Exercício curto 1: Diga se cada afirmação abaixo está de acordo com o texto sobre o livro de Linda Gordon, respondendo sim ou não e citando literalmente as palavras do texto que decidem a resposta. (a) O livro de Gordon trata do ressurgimento do Ku Klux Klan nos anos 1920. (b) Linda Gordon é professora da Universidade Harvard. (c) Gordon deu uma entrevista a EXAME.
Exercício curto 2: Dê prosseguimento, por favor, ao texto sobre o livro de Linda Gordon a partir da última frase apresentada.

___ Trecho do documento

Publicado em 13 de dezembro de 2017 às 21h22.

Última atualização em 13 de dezembro de 2017 às 21h23.

Este ano, a historiadora Linda Gordon, professora da New York University, publicou o livro The Second Coming of KKK [O segundo levante do KKK, em tradução livre], que conta a história de como o movimento Ku Klux Klan, surgido no final do século 19 após o fim da escravidão americana, ressurgiu nos anos 1920 com os mesmos ideais supremacistas.

Em entrevista a EXAME, Gordon explicou quem eram os extremistas americanos, o que queriam, como se organizavam e como caíram. A conversa também ajuda a lançar luz sobre as razões que estão fazendo movimentos extremistas se articularem novamente não só nos Estados Unidos, mas no mundo.

______
___ Itens fornecidos

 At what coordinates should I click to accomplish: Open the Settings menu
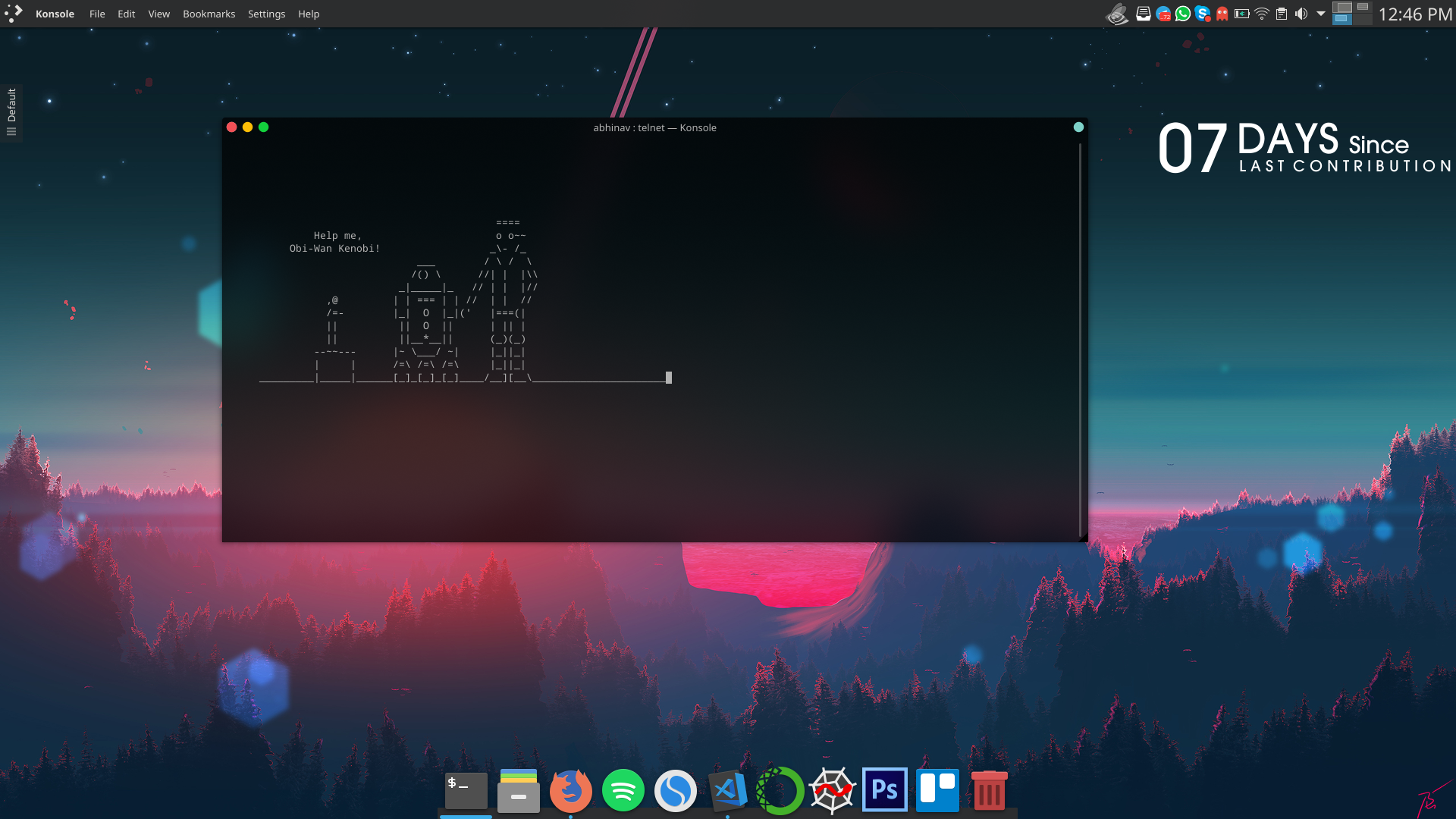coord(266,14)
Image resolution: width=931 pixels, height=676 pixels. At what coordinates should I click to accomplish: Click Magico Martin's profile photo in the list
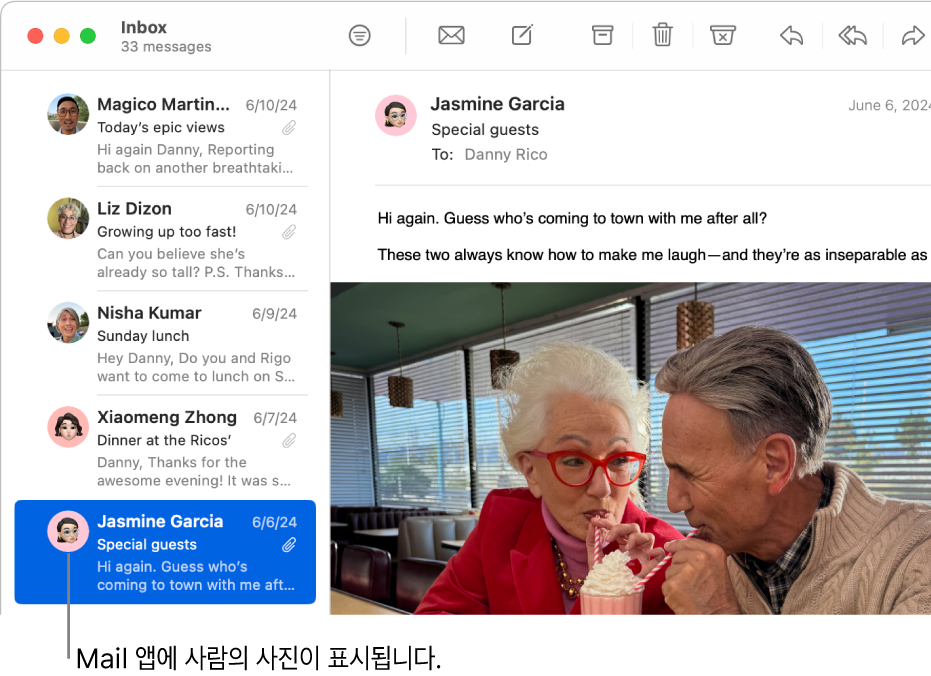[x=68, y=114]
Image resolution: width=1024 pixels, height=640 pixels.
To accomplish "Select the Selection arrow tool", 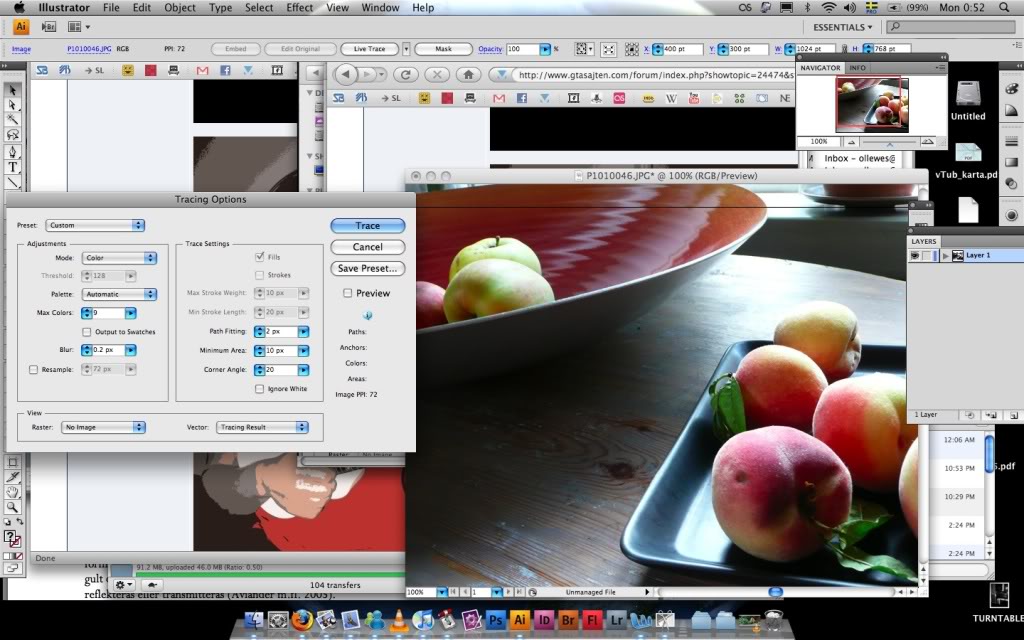I will pyautogui.click(x=12, y=89).
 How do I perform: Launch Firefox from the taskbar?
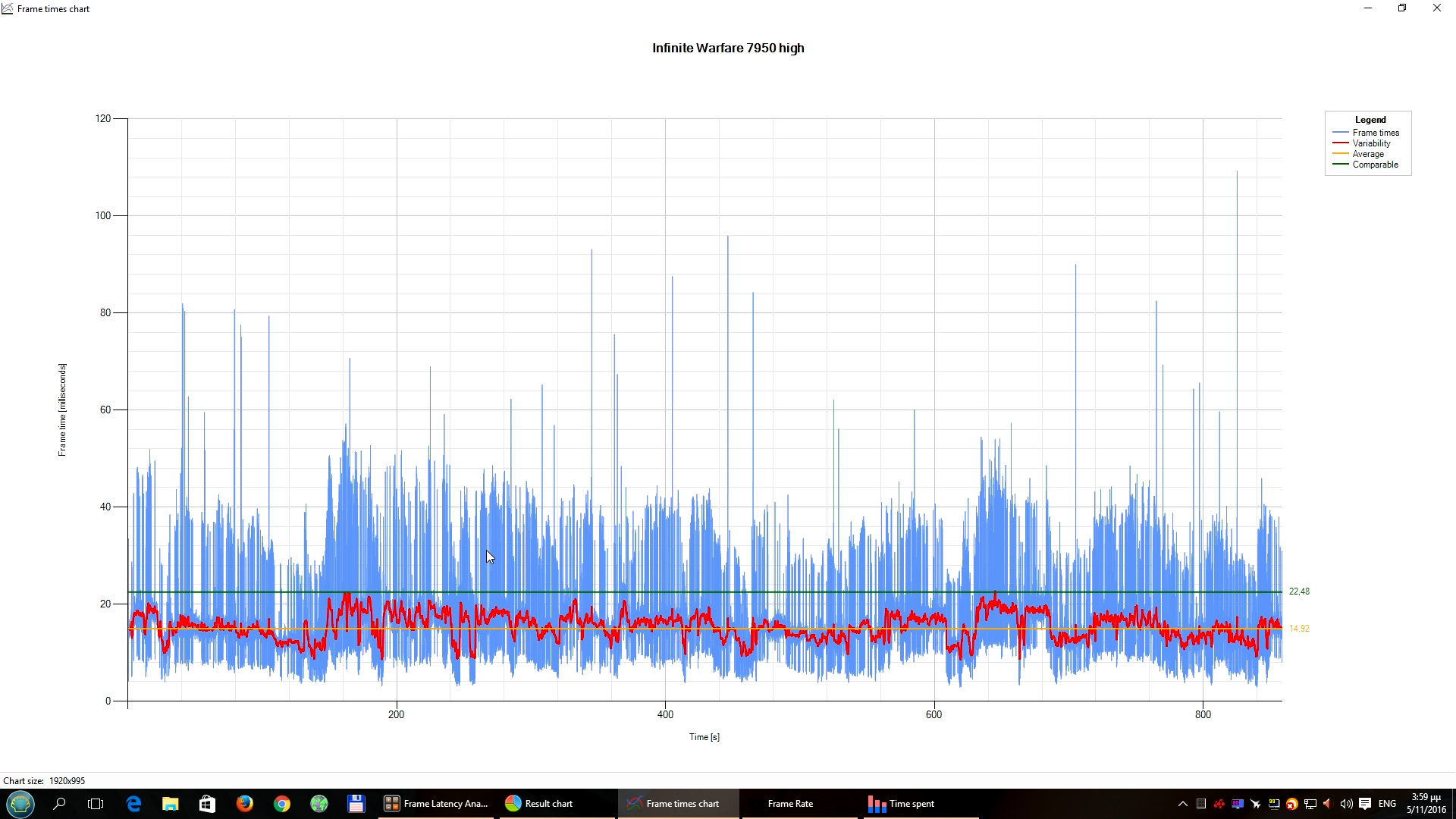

______

Resposta do exercício 1:
(a) Sim: "ressurgiu nos anos 1920 com os mesmos ideais supremacistas".
(b) Não: "professora da New York University".
(c) Sim: "Em entrevista a EXAME, Gordon explicou".

Resposta do exercício 2:
Em agosto deste ano, extremistas que se diziam parte do KKK entoaram ideais racistas pelas ruas da cidade americana Charlottesville, numa clara retomada da agenda de supremacistas brancos. Para a historiadora Linda Gordon, “[o movimento] nunca é exatamente o mesmo, mas há certamente uma continuação da mesma corrente de intolerância”. Ela lança um alerta: hoje, o Ku Klux Klan é apenas um dentre muitos movimentos brancos nacionalistas e de extrema direita. Os ideais estão vivos, disseminados e presentes na política do presidente eleito Donald Trump.

Como o movimento surgiu?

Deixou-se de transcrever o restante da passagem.